Ustadz Amien menegaskan, jika keengganan untuk beribadah haji sampai pada tahap tidak meyakini haji sebagai rukun Islam maka dampaknya lebih besar.

Bahkan, Ustadz Amien mengutip peristiwa Umar bin Khattab dalam kitab Talkhishul Habir karya Ibnu Hajar, di mana Umar bertekad untuk mengutus beberapa orang ke berbagai penjuru negeri ini, untuk memeriksa siapa di antara mereka yang memiliki harta, tapi dia tidak berhaji, kemudian mereka diwajibkan membayar jizyah. Karena dianggap bukan bagian dari kaum muslimin.

Dalam sebuah hadits riwayat Ad-Darimi dan Al-Baihaqi dalam al-Sunan al-Kabir, dijelaskan bahwa seseorang yang tidak terhalang untuk melakukan haji oleh apapun, kemudian ia meninggal, maka bisa jadi ia meninggal dalam keadaan Yahudi atau sebagai Nasrani. Hanya saja, mayoritas ulama menganggap hadist ini lemah.
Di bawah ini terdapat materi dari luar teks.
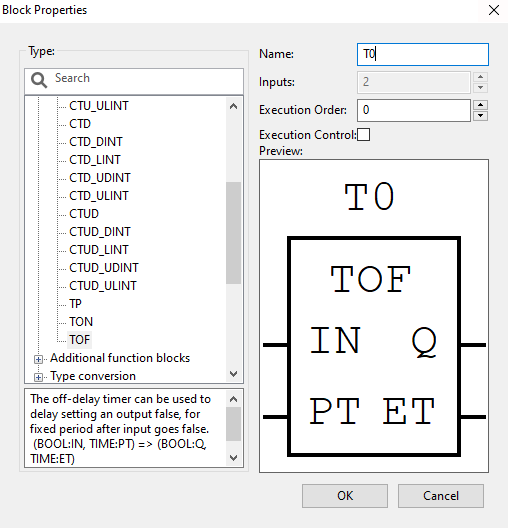The image size is (508, 528).
Task: Select the CTD counter block
Action: coord(80,124)
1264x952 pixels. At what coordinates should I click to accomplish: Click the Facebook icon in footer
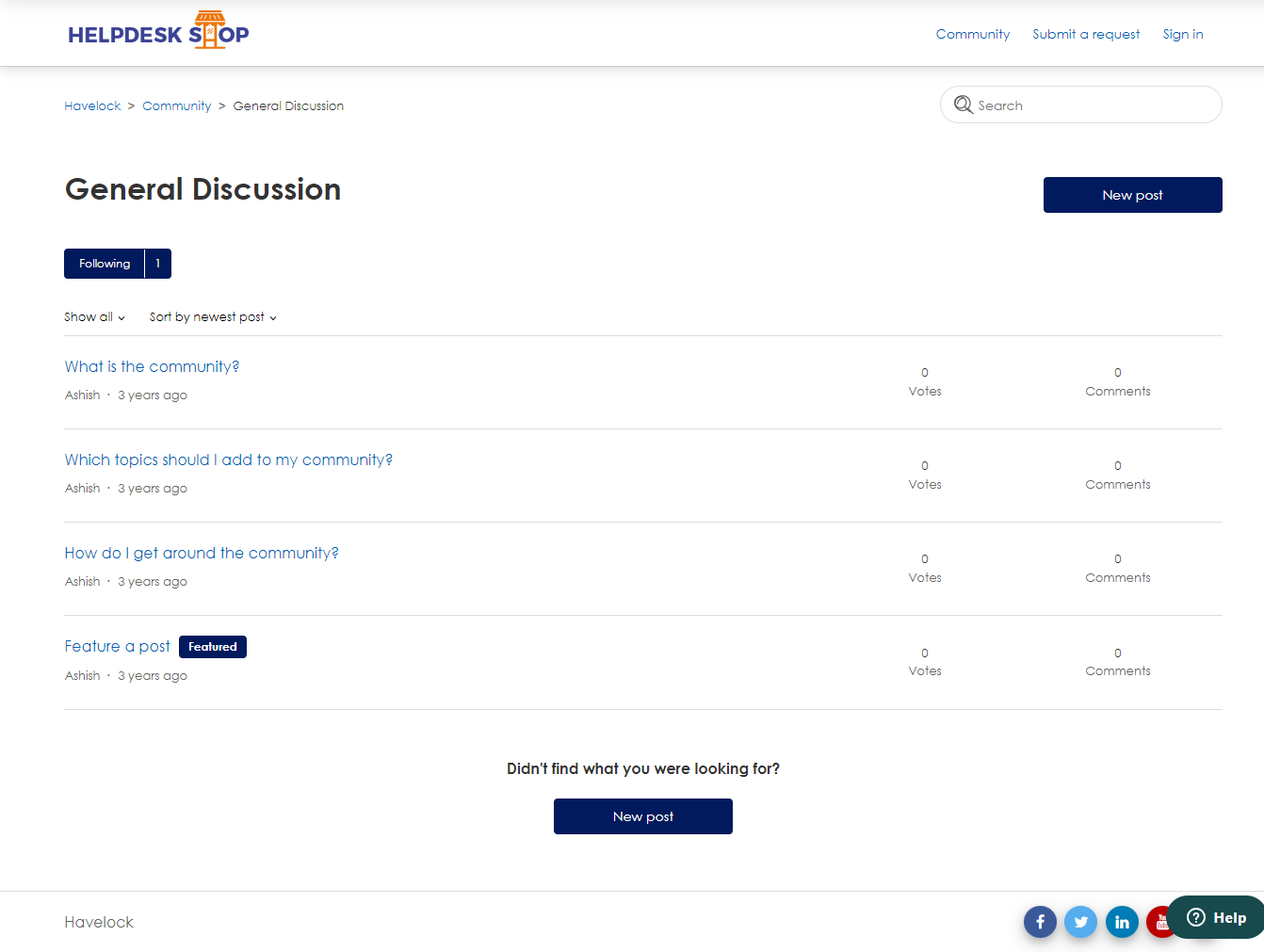point(1040,922)
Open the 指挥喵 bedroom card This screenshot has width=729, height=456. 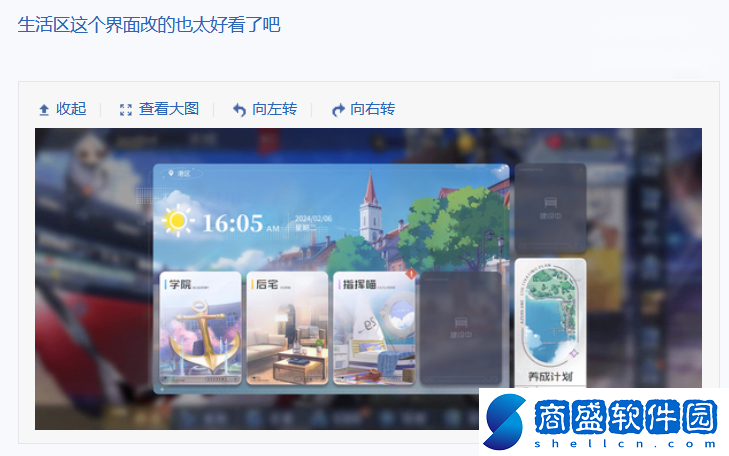click(374, 328)
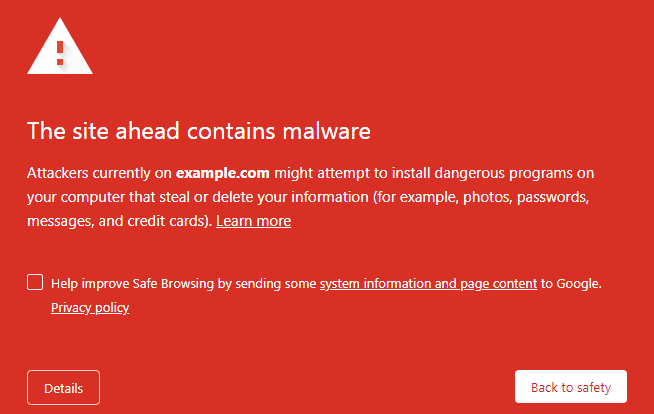Click the bold example.com domain text
Viewport: 654px width, 414px height.
click(223, 173)
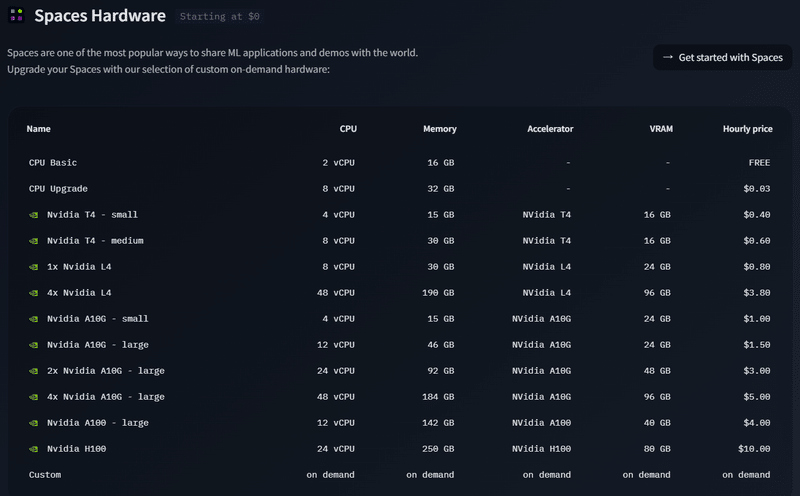This screenshot has width=800, height=496.
Task: Click the Spaces Hardware logo icon
Action: tap(16, 16)
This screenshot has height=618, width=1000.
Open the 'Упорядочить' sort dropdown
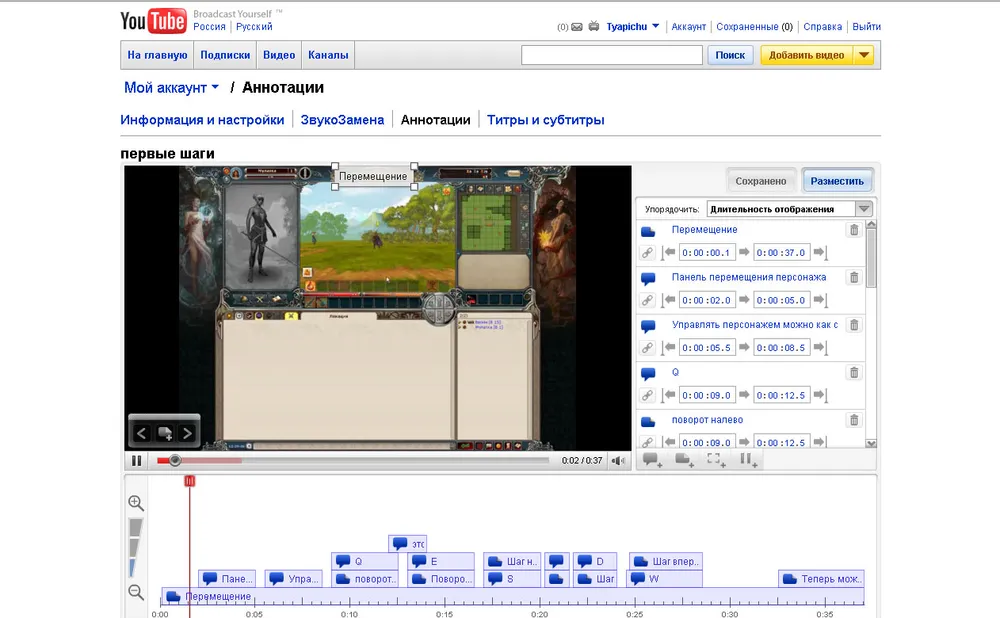(x=789, y=209)
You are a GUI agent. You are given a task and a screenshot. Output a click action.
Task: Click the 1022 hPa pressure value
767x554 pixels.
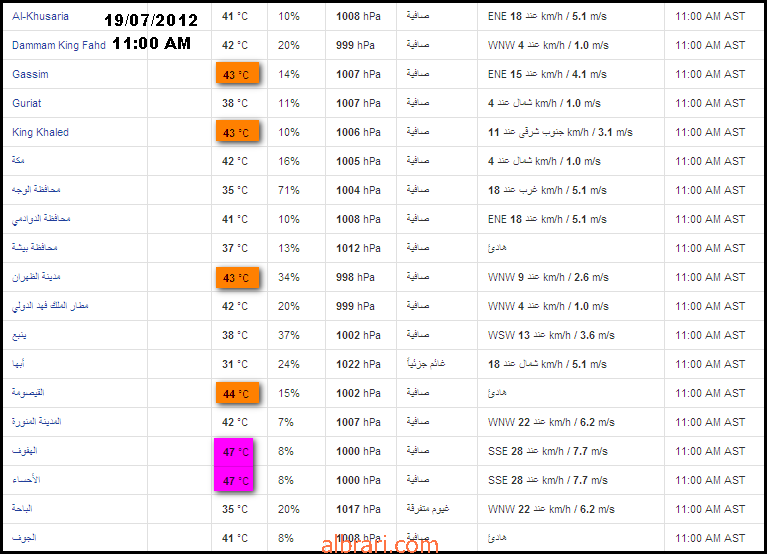click(358, 364)
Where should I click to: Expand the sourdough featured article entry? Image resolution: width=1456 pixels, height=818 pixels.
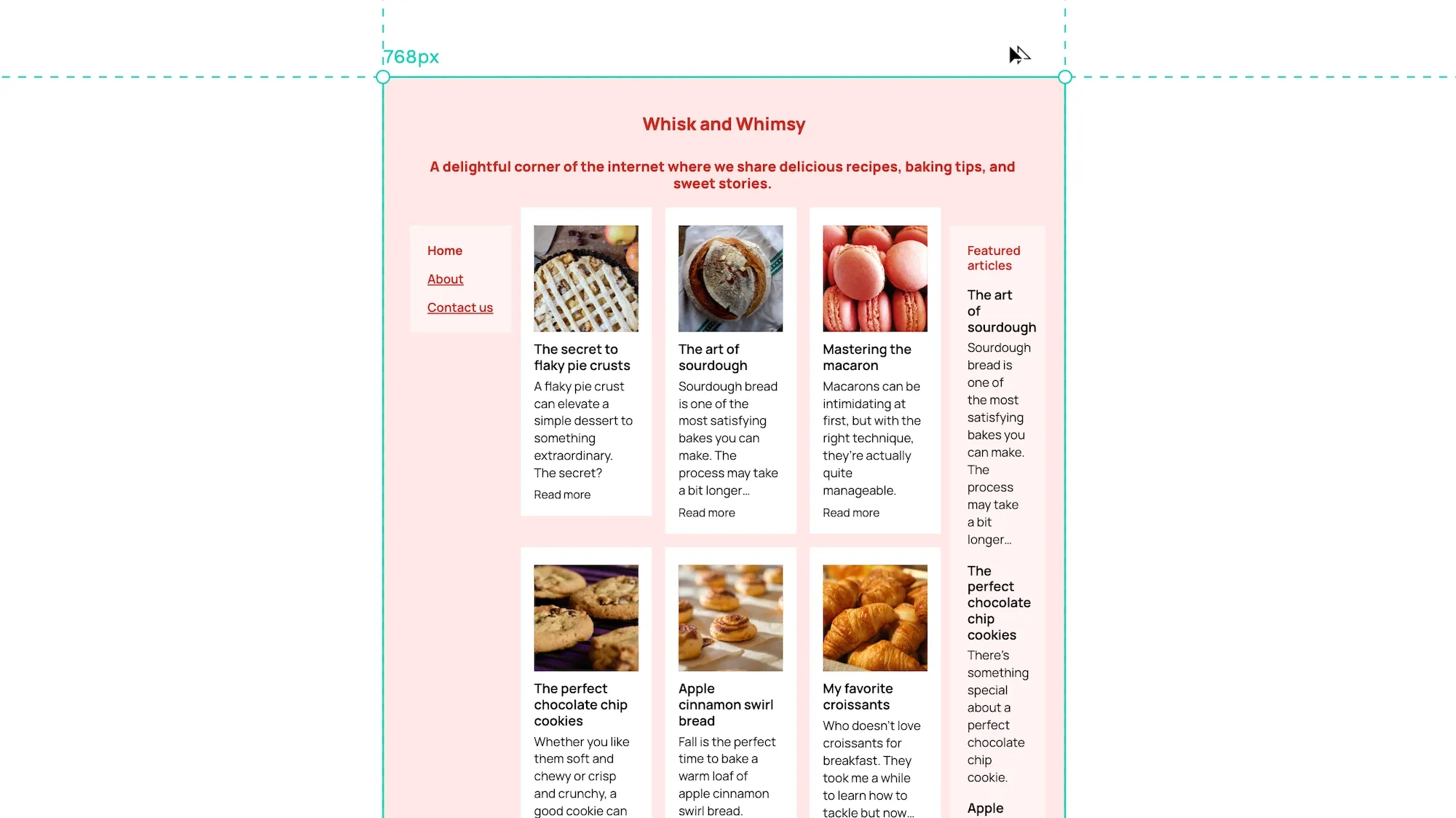click(1001, 311)
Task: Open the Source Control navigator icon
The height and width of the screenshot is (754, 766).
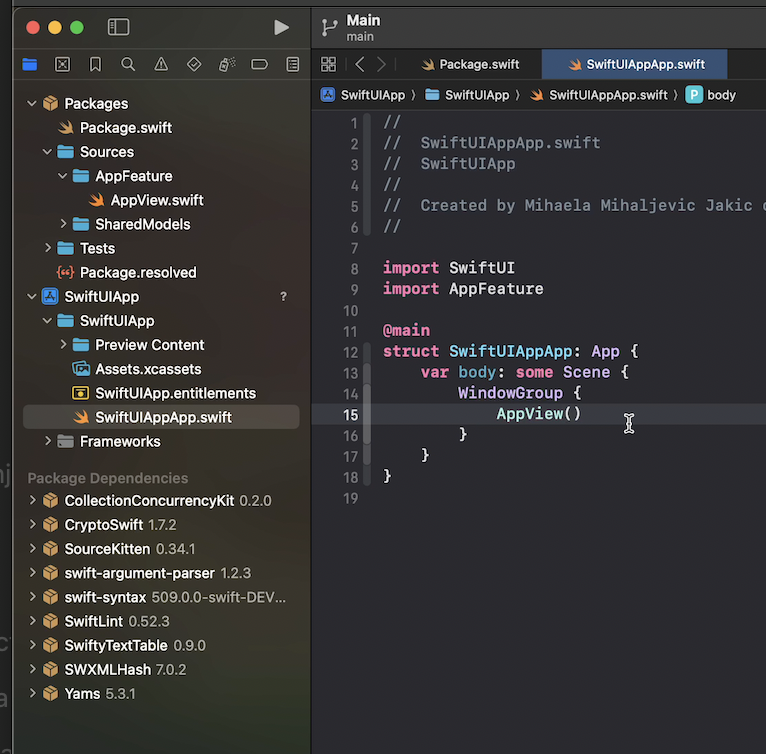Action: point(62,64)
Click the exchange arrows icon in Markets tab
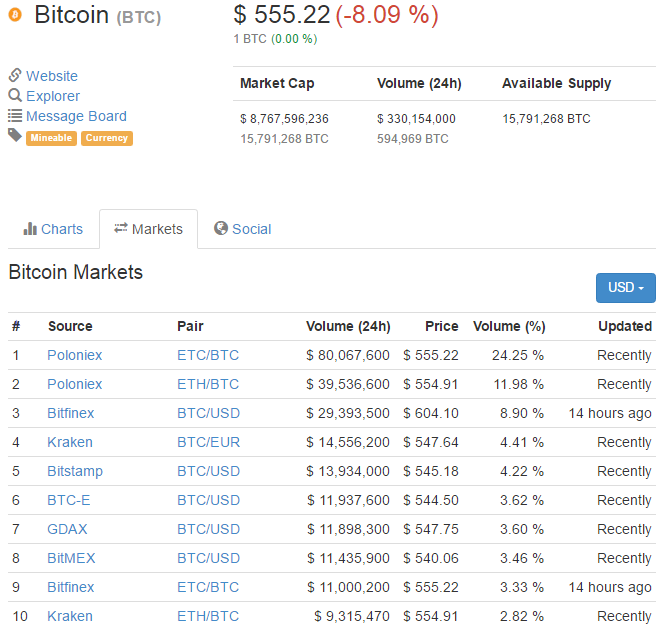669x625 pixels. coord(121,229)
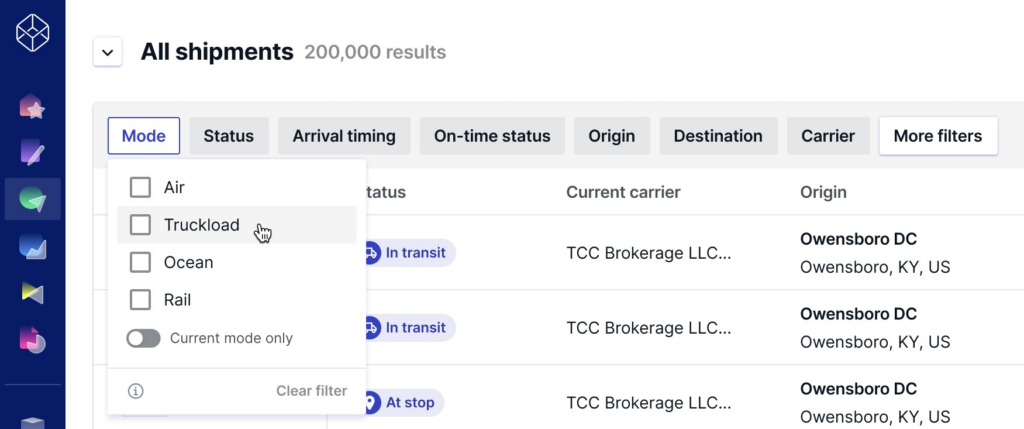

"Jika dirinya (orang yang enggan haji) mengingkari rukun Islam yang kelima, semisal tidak meyakini kewajiban haji, menganggap haji tidak memiliki status hukum apabila dilaksanakan atau ditinggalkan, maka dia bukanlah seorang muslim, "pungkas Dosen Fakultas Ushuluddin Universitas PTIQ Jakarta ini.